This creates a RAID0 device, with 8 K chunks (the default), on /dev/md0 containing the SCSI drives sda1, sdc1, sdb1, and sdd1. You can tune the chunk size using the -cN switch in either mdcreate of mdadd if you are using RAID0 or RAID1. Although 8 K is recommended, you might want to experiment with this option if you are not satisfied with performance. Make sure to spread as many drives across as many controllers as possible. This will provide the maximum performance increase. It is also important to alternate controller use, because switching between two controllers will provide more I/O throughput than sequentially cycling through them. If you get an error message complaining /dev/md0: No such device, you can easily rectify the problem using the MAKEDEV utility included with Linux. The problem is that Linux does not know about metadevices yet, and you will have to manually add them into the /dev directory.

jaded:/dev# MAKEDEV -v md
create md0      b 9 0 root:disk 660
create md1      b 9 1 root:disk 660
create md2      b 9 2 root:disk 660
create md3      b 9 3 root:disk 660

Order is extremely important. If you change the order of the drives in your metadevice, then you will be unable to access the data on the metadevice. This order could be potentially affected by an erroneous /etc/mdtab file or by misconfigured hardware. It is very important that you take note of how your hardware is set up, because the BIOS in most Intel-based computers can sometimes cause drive naming problems for Linux.
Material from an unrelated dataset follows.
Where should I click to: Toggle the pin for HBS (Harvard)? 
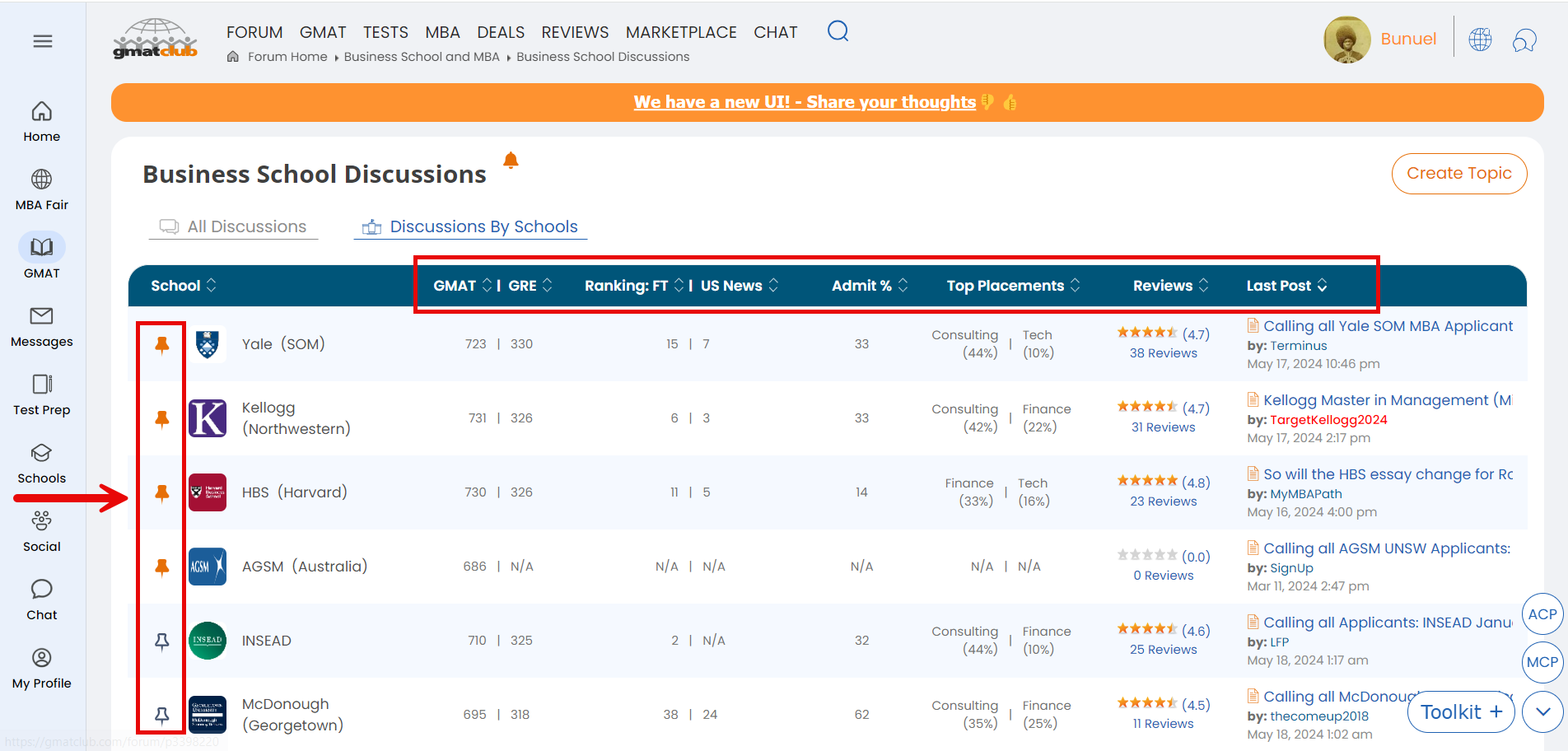(x=162, y=493)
Adding a SCSI controller card or changing card orders on the system board could ultimately mean that your metadevice will add drives in the wrong order, resulting in inaccessible data.
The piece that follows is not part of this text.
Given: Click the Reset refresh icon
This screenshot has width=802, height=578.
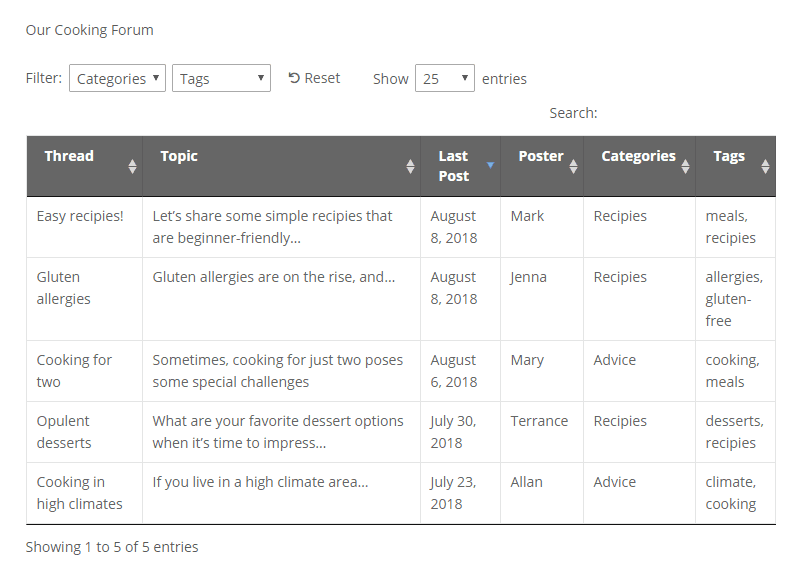Looking at the screenshot, I should pyautogui.click(x=291, y=77).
If all goes well using the mdcreate program to generate /etc/mdtab, then you only need to execute mdadd -a to add drives to your metadevice. The -a option will read the configuration in /etc/mdtab and use it as arguments for mdadd. Looking in /proc/mdstat will now show that the metadevice is available but inactive.

jaded:/etc# mdadd -a
jaded:/etc# cat /proc/mdstat
Personalities : [2 raid0]
read_ahead not set
md0 : inactive sda1 sdc1 sdb1 sdd1 17776576 blocks

The mdrun program can be used to start your metadevice once you have initialized it using the mdadd program.

jaded:/# mdrun -a
jaded:/# cat /proc/mdstat
Personalities : [2 raid0]
read_ahead 120 sectors
md0 : active raid0 sda1 sdc1 sdb1 sdd1 17776576 blocks 8k chunks

The -a flag operates in the same capacity as when used with the mdadd program. In fact, if you are short on time, you can use the mdadd -ar, which will add drives to your metadevice based on /etc/mdtab and consequently execute mdrun -a. Once the metadevice is active and contains the desired drives in the correct order, you can use mke2fs to build a file system on it. The metadevice will now behave like any other drive. Once the file system is built, you can mount the metadevice at any mount point as you would with any normal drive.

jaded:/# mount -t ext2 /dev/md0 /raid

Additionally, you can add an entry for your metadevice to /etc/fstab as you would with any normal drive.

jaded:/# cat /etc/fstab
/dev/md0        /raid        ext2    defaults        1       2

Finally, add entries to start your metadevice into the appropriate scripts in /etc/rc.d. I prefer to put mdadd -ar in /etc/rc.d/rc.S just after swapon is executed. This will start your metadevice in time for it to be dealt with appropriately by mount and fsck. It is also a good idea to add the line mdstop -a into /etc/rc.d/rc.0 right after umount is called. This will ensure that your metadevice is halted cleanly during reboot and shutdown.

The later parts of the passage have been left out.